SUPPLIED TEXT>
======

Epigenetic effects of polymorphic Y chromosomes modulate chromatin components, immune response, and sexual conflict

Abstract

Genetic conflicts between sexes and generations provide a foundation for understanding the functional evolution of sex chromosomes and sexually dimorphic phenotypes. Y chromosomes of Drosophila contain multi-megabase stretches of satellite DNA repeats and a handful of protein-coding genes that are monomorphic within species. Nevertheless, polymorphic variation in heterochromatic Y chromosomes of Drosophila result in genome-wide gene expression variation. Here we show that such naturally occurring Y-linked regulatory variation (YRV) can be detected in somatic tissues and contributes to the epigenetic balance of heterochromatin/euchromatin at three distinct loci showing position-effect variegation (PEV). Moreover, polymorphic Y chromosomes differentially affect the expression of thousands of genes in XXY female genotypes in which Y-linked protein-coding genes are not transcribed. The data show a disproportionate influence of YRV on the variable expression of genes whose protein products localize to the nucleus, have nucleic-acid binding activity, and are involved in transcription, chromosome organization, and chromatin assembly. These include key components such as HP1, Trithorax-like (GAGA factor), Su(var)3-9, Brahma, MCM2, ORC2, and inner centromere protein. Furthermore, mitochondria-related genes, immune response genes, and transposable elements are also disproportionally affected by Y chromosome polymorphism. These functional clusterings may arise as a consequence of the involvement of Y-linked heterochromatin in the origin and resolution of genetic conflicts between males and females. Taken together, our results indicate that Y chromosome heterochromatin serves as a major source of epigenetic variation in natural populations that interacts with chromatin components to modulate the expression of biologically relevant phenotypic variation.

======

TRY IT> Continue the abstract on Y chromosome variation in Drosophila, picking up after its final sentence. The entries that come next are separate material and have no connection to the abstract on Y chromosome variation.

Records from a collection>
======

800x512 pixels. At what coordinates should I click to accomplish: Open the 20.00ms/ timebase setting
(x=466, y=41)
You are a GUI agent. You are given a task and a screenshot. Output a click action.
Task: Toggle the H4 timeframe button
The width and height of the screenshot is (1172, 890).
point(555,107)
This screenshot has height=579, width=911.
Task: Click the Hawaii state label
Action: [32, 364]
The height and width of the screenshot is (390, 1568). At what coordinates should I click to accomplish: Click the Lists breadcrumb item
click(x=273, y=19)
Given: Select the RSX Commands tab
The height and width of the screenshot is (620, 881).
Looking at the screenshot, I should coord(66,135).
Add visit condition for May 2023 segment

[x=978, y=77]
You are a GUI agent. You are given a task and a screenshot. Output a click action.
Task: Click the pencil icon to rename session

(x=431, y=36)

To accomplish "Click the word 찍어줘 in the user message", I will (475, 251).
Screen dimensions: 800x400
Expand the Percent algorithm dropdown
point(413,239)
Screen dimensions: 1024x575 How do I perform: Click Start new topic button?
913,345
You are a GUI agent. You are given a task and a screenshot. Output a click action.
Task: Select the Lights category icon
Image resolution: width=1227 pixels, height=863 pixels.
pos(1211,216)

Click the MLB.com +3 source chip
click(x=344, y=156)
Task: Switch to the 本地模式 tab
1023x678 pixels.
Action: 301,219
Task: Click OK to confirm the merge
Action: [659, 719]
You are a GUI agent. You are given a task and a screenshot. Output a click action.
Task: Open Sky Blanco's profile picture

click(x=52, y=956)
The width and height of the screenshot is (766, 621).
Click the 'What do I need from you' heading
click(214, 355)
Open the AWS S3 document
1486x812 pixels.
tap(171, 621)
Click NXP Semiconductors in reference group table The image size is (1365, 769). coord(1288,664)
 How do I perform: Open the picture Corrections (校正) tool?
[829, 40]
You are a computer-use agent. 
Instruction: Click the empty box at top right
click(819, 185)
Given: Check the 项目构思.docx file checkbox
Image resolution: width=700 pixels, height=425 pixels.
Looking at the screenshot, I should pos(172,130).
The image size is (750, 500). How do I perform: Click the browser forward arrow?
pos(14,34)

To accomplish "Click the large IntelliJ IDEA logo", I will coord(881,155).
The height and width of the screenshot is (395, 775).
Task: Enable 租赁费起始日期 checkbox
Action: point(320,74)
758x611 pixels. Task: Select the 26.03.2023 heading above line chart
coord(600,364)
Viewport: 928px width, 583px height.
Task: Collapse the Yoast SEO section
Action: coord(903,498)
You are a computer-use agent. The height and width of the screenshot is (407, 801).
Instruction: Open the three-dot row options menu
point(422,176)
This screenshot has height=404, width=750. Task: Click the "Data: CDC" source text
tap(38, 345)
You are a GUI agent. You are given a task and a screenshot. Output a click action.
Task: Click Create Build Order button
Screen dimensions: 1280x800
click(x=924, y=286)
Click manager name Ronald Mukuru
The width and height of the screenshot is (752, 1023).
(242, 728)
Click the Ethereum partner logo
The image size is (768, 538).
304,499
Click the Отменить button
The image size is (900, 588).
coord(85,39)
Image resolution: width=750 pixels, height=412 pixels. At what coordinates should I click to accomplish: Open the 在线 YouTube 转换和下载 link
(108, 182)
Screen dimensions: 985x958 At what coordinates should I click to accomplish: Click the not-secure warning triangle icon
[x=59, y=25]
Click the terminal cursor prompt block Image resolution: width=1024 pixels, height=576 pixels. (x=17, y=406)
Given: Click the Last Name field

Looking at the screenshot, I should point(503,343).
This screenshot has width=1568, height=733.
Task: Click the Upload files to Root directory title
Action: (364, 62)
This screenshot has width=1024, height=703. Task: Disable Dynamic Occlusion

======

ANSWER FOR THIS EXERCISE>
Fig. 1.

Epigenetic contributions of polymorphic Y chromosomes to global chromatin regulation in somatic tissues. (A) Variation in eye pigmentation in stocks carrying the X chromosome marker w[m4h] and Y chromosomes sampled from diverse localities worldwide. (B) Eye phenotypes showing differential variegated expression for w[m4h] in four Y chromosome backgrounds. These flies are genetically identical except for the origin of the Y chromosome. (C) Differential variegation between Y[Congo] and Y[Ohio] strains for the X-linked marker w[m4h] and second chromosome markers bw[D] and lt[x13].

Fig. 2.

Polymorphic Y chromosomes modulate the expression of chromatin components. (A) Heat map of relative expression levels of 101 differentially expressed genes (P < 0.01) belonging to the Gene Ontology category of chromatin silencing. (B) Examples of key chromatin components expressed to a lesser degree in XXY[Congo] (red) relative to XXY[Ohio] (green). Bars denote 95% credible intervals. Relative expression levels are shown, with the lowest expression normalized to 1 (red).

Fig. 3.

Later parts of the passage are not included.